*** PASSAGE ***

Hacker News new | ask | show | jobs
by DrScientist 16 days ago
You are missing the point - sure a particular enzyme's function is resilent to large levels of substitution because:

1. The number of residues actively involved in catalysis might be small and 2. Most other residues can be safely replaced with something else either similar if part of the structure or anything if the side chain is pointing out on the surface.

However, the point the article is making is that for different functions the same basic folds seem to be used again and again.

Is that because the stable protein fold structural space is actually small ( due to the limited secondard structure patterns used etc ), or is that because evolution hasn't had time to to search the enormous available structural space?

ie is it a sampling problem or an instrinic property of protein space.

The fact that some of the ML approaches mentioned can now design completely novel folds suggests it is at least partially a sampling problem.

This to me isn't surprising - the idea that evolution is somehow complete and all possible solutions have already been explored seems to me to be unlikely - a lot of evolution happens via gene duplication and then gradual functional drift - which would favour reuse of existing folds over the generation of completely new ones.

3 comments

I have a 30 year old book on protein structure on my shelf. One of the primary themes is the recurrence of the same structural motifs in proteins. The fact that biologic proteins use the same patterns for different functions isn't new information.

The result also fits in with the rest of biochemistry. While there are a vast variety of interesting chemicals in living things, and they do all sorts of amazing stuff, there are really only a handful of classes of chemicals.

The variety of classes of chemicals that can exist dwarfs what gets used in biochemistry. Why would we expect structure to be different?

We're in agreement though, that it would be interesting to understand what the constraints are.

> I have a 30 year old book on protein structure on my shelf. One of the primary themes is the recurrence of the same structural motifs in proteins.

What you have to be careful about here is that the structure that were available 30 years ago were quite strongly biased by what was experimentally tractable.... ie the recurrence of the same folds is in part related to what crystallised well.

> The fact that biologic proteins use the same patterns for different functions isn't new information.

Absolutely. The question is how big is the space - and what percentage of it have we already seen.

> The variety of classes of chemicals that can exist dwarfs what gets used in biochemistry. Why would we expect structure to be different?

*** End of PASSAGE ***
*** EXTRACTED DATA ***

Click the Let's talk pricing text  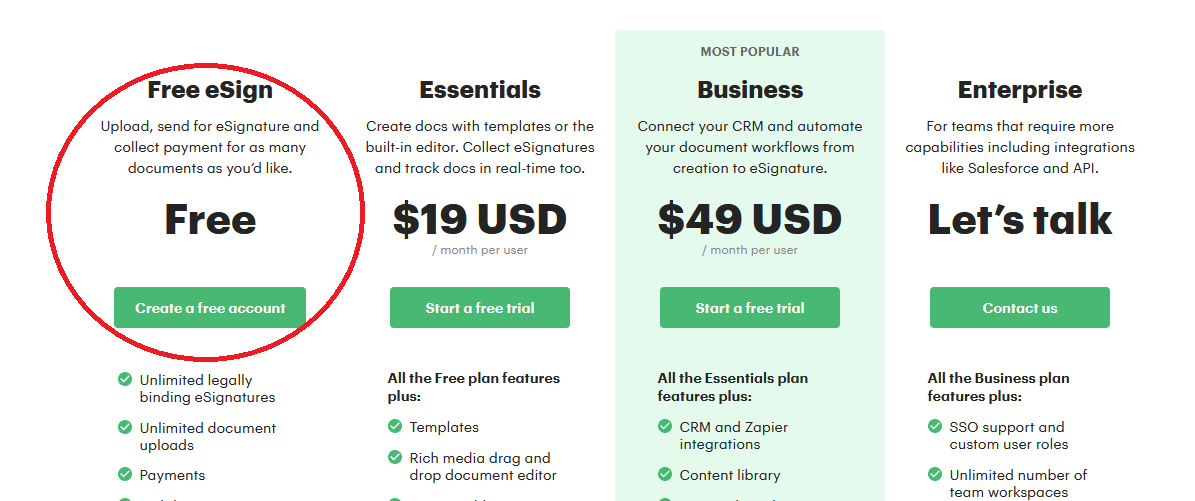pos(1020,220)
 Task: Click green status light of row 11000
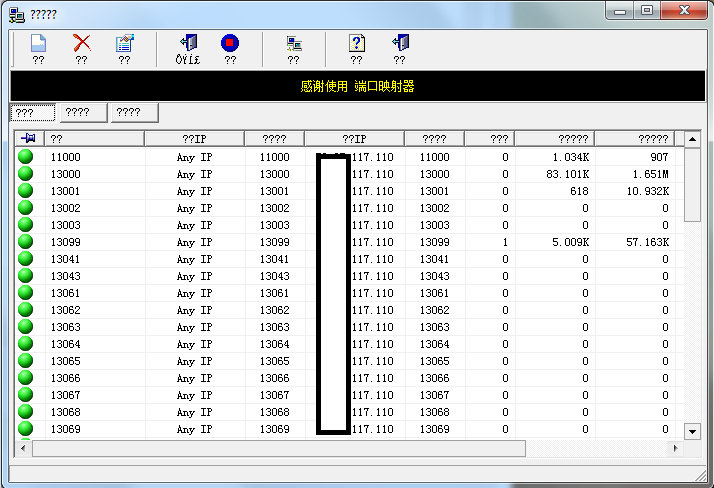coord(26,156)
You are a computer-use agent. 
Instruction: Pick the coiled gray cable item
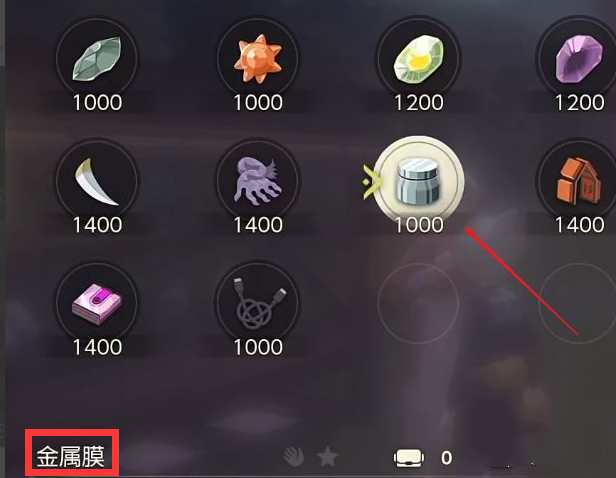258,303
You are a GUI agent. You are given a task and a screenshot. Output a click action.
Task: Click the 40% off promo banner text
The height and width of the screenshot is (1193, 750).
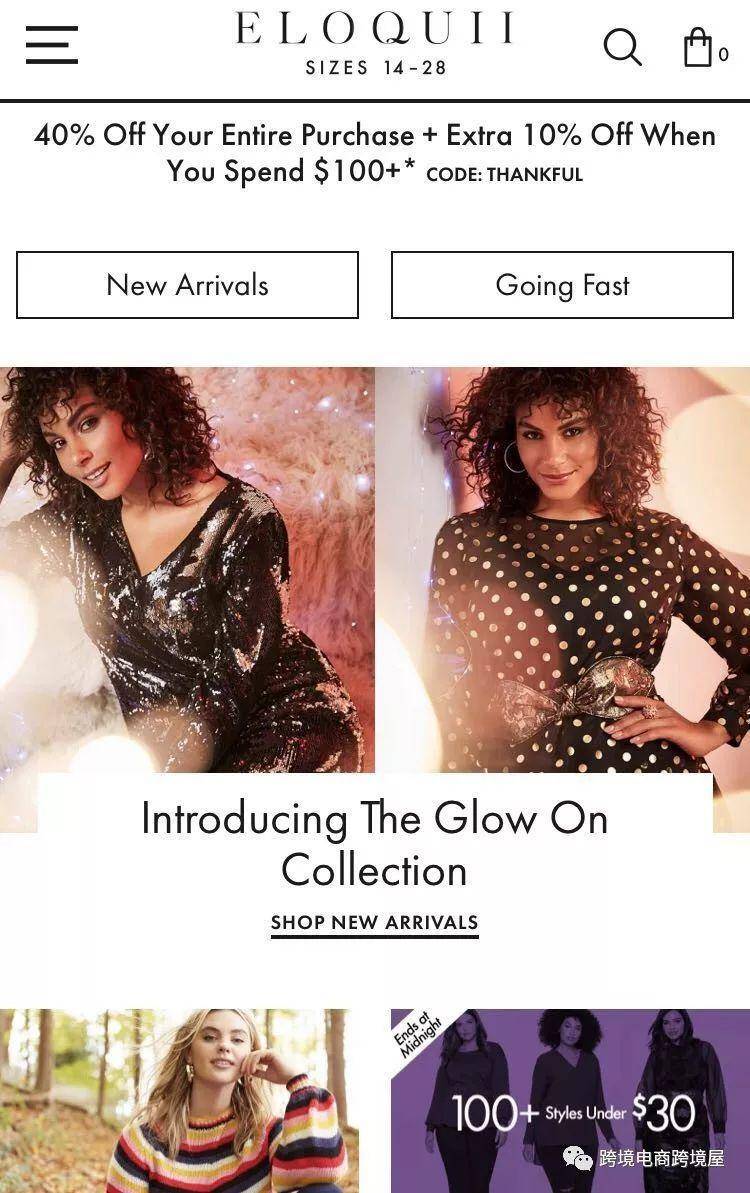(x=374, y=153)
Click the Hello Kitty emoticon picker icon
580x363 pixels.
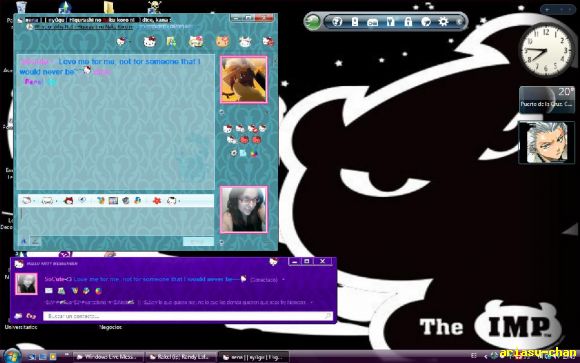(27, 201)
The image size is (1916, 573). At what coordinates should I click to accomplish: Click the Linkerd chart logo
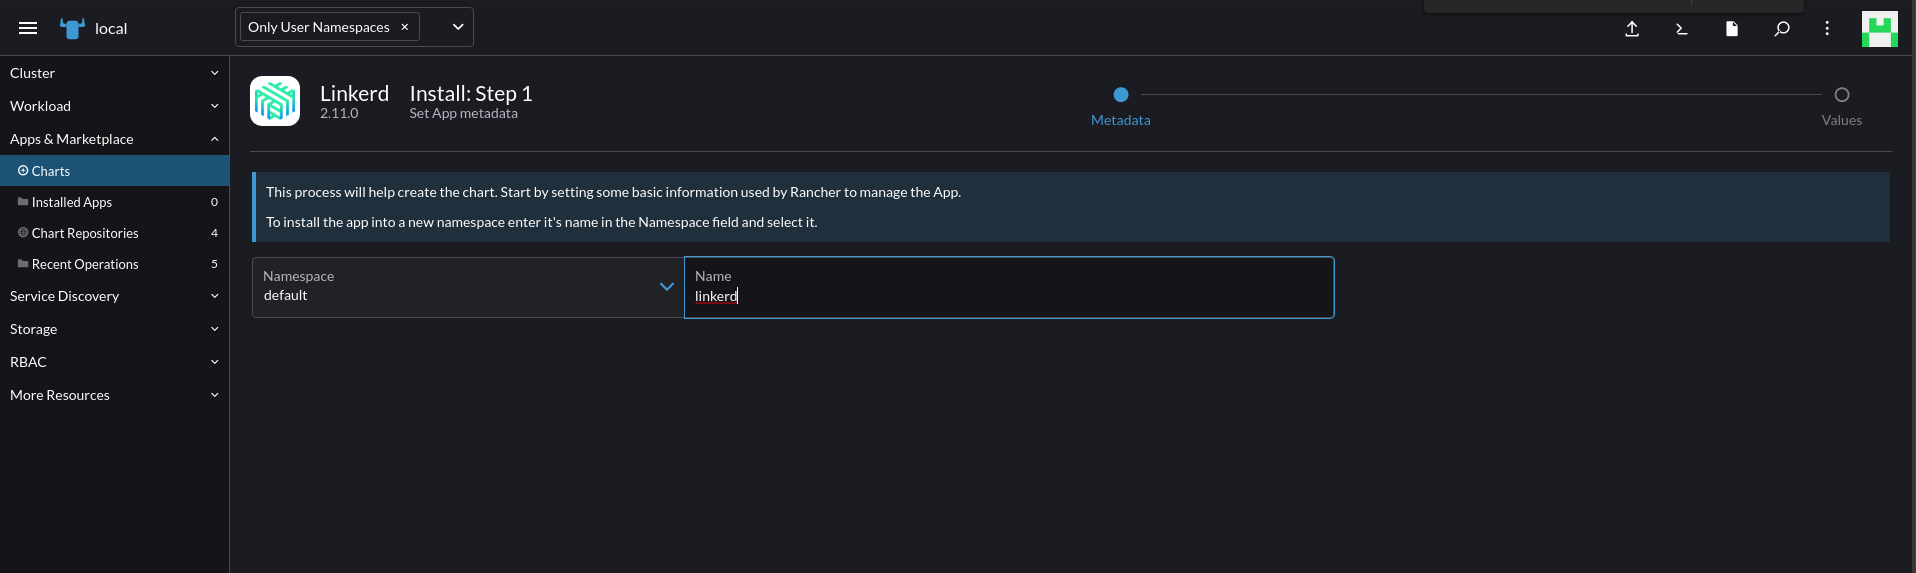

*** End of EXTRACTED DATA ***

ASSIGNMENT
Reproduce word for word the portion of the forum thread above that begins at the words "However, the point" and stops after the words "completely new ones.".

RESPONSE TO THE EXERCISE
However, the point the article is making is that for different functions the same basic folds seem to be used again and again.

Is that because the stable protein fold structural space is actually small ( due to the limited secondard structure patterns used etc ), or is that because evolution hasn't had time to to search the enormous available structural space?

ie is it a sampling problem or an instrinic property of protein space.

The fact that some of the ML approaches mentioned can now design completely novel folds suggests it is at least partially a sampling problem.

This to me isn't surprising - the idea that evolution is somehow complete and all possible solutions have already been explored seems to me to be unlikely - a lot of evolution happens via gene duplication and then gradual functional drift - which would favour reuse of existing folds over the generation of completely new ones.